Why does my mother-in-law make us feel guilty when we leave her?

3 answers | Last updated: Dec 01, 2016
A fellow caregiver asked...

Why does my mother-in-law make us feel guilty when we leave her? She lives with us and is fine to leave alone.


Expert Answers

Jonathan Rosenfeld is a psychotherapist in private practice in San Francisco.

In my experience, if you're perplexed by someone's behavior, it's almost always good to pose a direct question. Of course, it's important to actually ask a question, rather than make an accusation in the guise of a question. You might ask your mother-in-law how it is for her when you leave her alone, for example, and whether there's anything you can do to make her more comfortable in your absence -- as opposed to saying something like, "Why do you guilt trip us whenever we go out?"

When you say she makes you feel guilty, how does that work exactly? Does she look sad or does she call you selfish and self-centered? She can only make you feel guilty if you're already part way there. If she looks sad, then you'll have to try to accept the fact that she is entitled to her feelings, and give yourself permission to have needs which conflict with hers -- which is true in all relationships.

It's important for you and your partner to have private time together, even if your mother-in-law isn't happy about it. Remember, it will benefit her in the longrun if you and your partner maintain a strong relationship, and if you take steps -- like having regular times out together -- to nurture your relationship; this will also help you both avoid caregiver burnout. If your mother-in-law attacks you, then you need to make it clear to her that this behavior is unacceptable.

What are the consequences of your mother-in-law making you feel guilty? Does it get you to change your plans? I ask because if your mother-in-law has come to believe that she can control you then you may inadvertently be reinforcing the very behaviors you wish to stop.
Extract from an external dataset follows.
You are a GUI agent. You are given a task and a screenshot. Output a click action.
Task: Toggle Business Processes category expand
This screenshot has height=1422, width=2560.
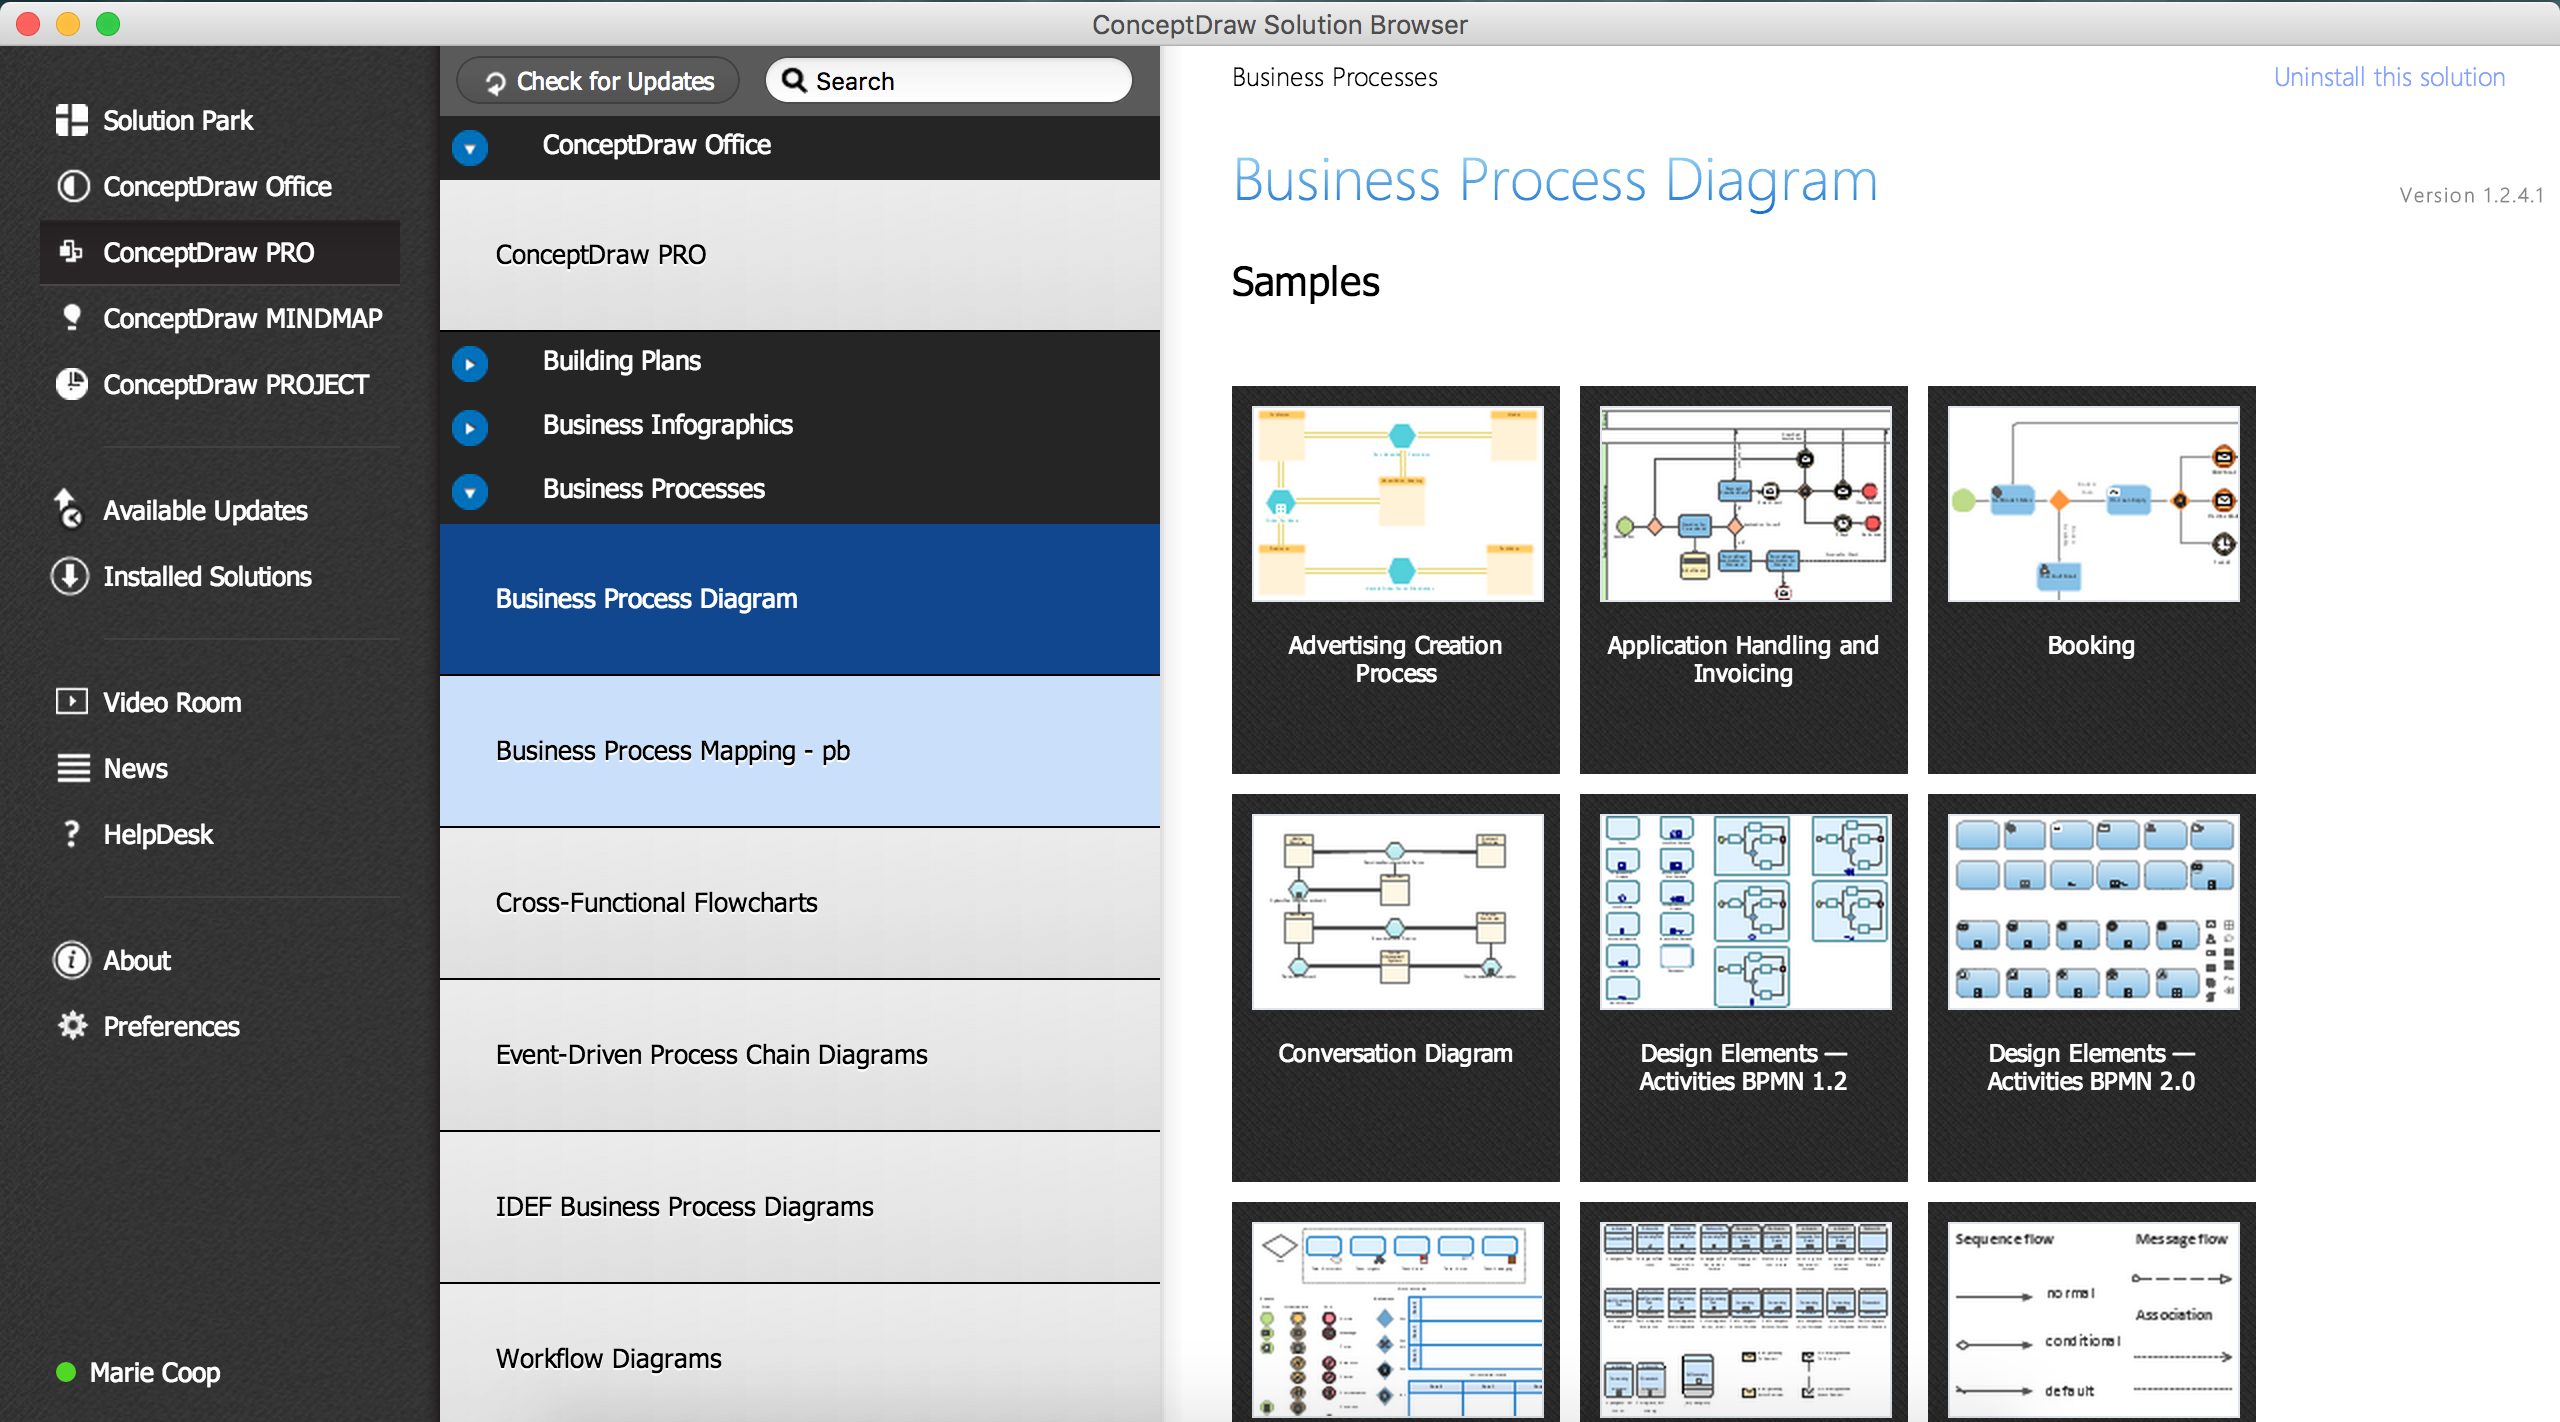[469, 489]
I'm also wondering about the bigger picture. How was the agreement made to have your mother-in-law move in? Are you and your spouse and/or children all on the same page? You might want to consult with a family therapist for further guidance.


Community Answers

A fellow caregiver answered...

It is possible she is aware of physical weaknesses that she's covering up, and she may be fearful that "something" might happen while you are gone that won't be able to handle? As she gets older she will hear horror stories about friends (or friends of friends) who have fallen, had heart attacks, etc, while they were alone. Maybe you could get her an emergency button pendant for when you are gone..."just in case"? They make some that can be programmed that when the button is pressed it dials any number you want from the house phone, so they don't have monthly monitoring fees. You could present the idea to her as being like a fire extinguishers or smoke alarms -- no one PLANS to use them, but good thing to have around anyhow. The other way to present it might be to say that you would be more comfortable knowing that she has it.
Does she have a life of her own, or has she become dependant on you to be her sole source of social interaction? Especially if you guys all get along well, she could be feeling like the "third friend" - you know, the who gets left out of things when the other two start dating (funny how much we DON'T change as we get older!).


Teachermom answered...

Oh my god....she lives with you and you feel guilty going out for a few hours or even a few days? She needs a gentle but firm reality check...she's very fortunate compared to those of us who live 50 miles away from our "children" or across the country or even on different continents and are unable to uproot ourselves and move closer to our kids. You might not be able to change her thoughts or behaviors but YOU should stop feeling guilty....that's the reason I'm replying to your post!! I'm aware that everything is relative and she's most likely a stubborn, selfish, unrealistic person (my mother, whom I take care of, which, sadly, limits my time with my own kids). So if discussing my reply with her doesn't help her adjust her behavior even a little bit, I hope you will stop feeling guilty and be easy on yourselves. You deserve your own time and lives and she needs to begin to see that her "glass" is more than half full.